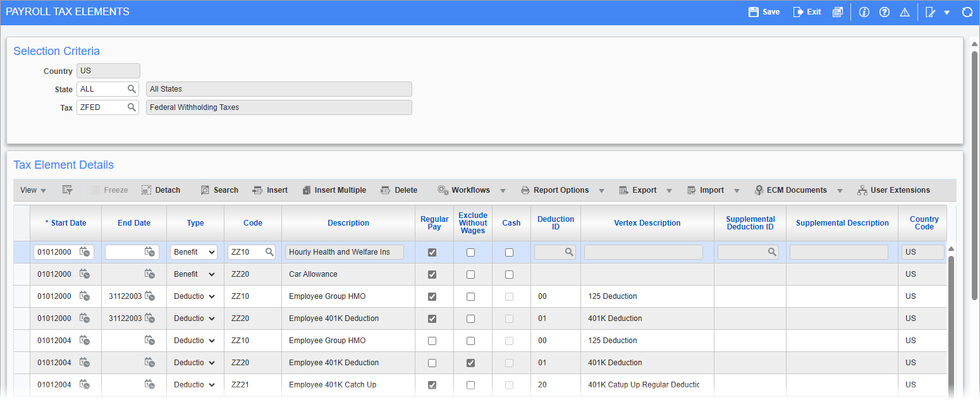Open the Type dropdown showing Benefit
The width and height of the screenshot is (980, 400).
coord(193,252)
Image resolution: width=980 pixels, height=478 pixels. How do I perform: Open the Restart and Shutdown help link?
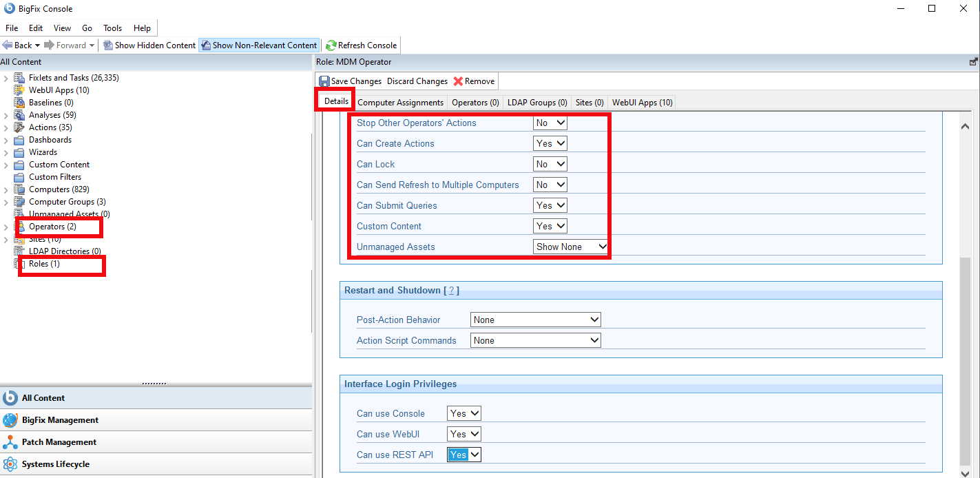pyautogui.click(x=451, y=290)
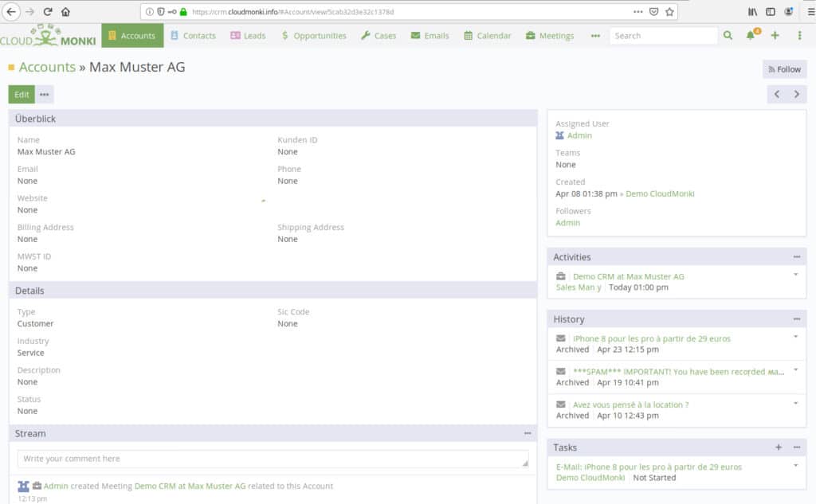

-- EXERCISE DESCRIPTION --
Only the lines from the one containing "Image resolution: width=980" through the final line of the entries belong in the copy, both ends included. Pictures stay out.

-- EXERCISE ANSWER --
Image resolution: width=980 pixels, height=478 pixels. How do I perform: Open the Restart and Shutdown help link?
pyautogui.click(x=451, y=290)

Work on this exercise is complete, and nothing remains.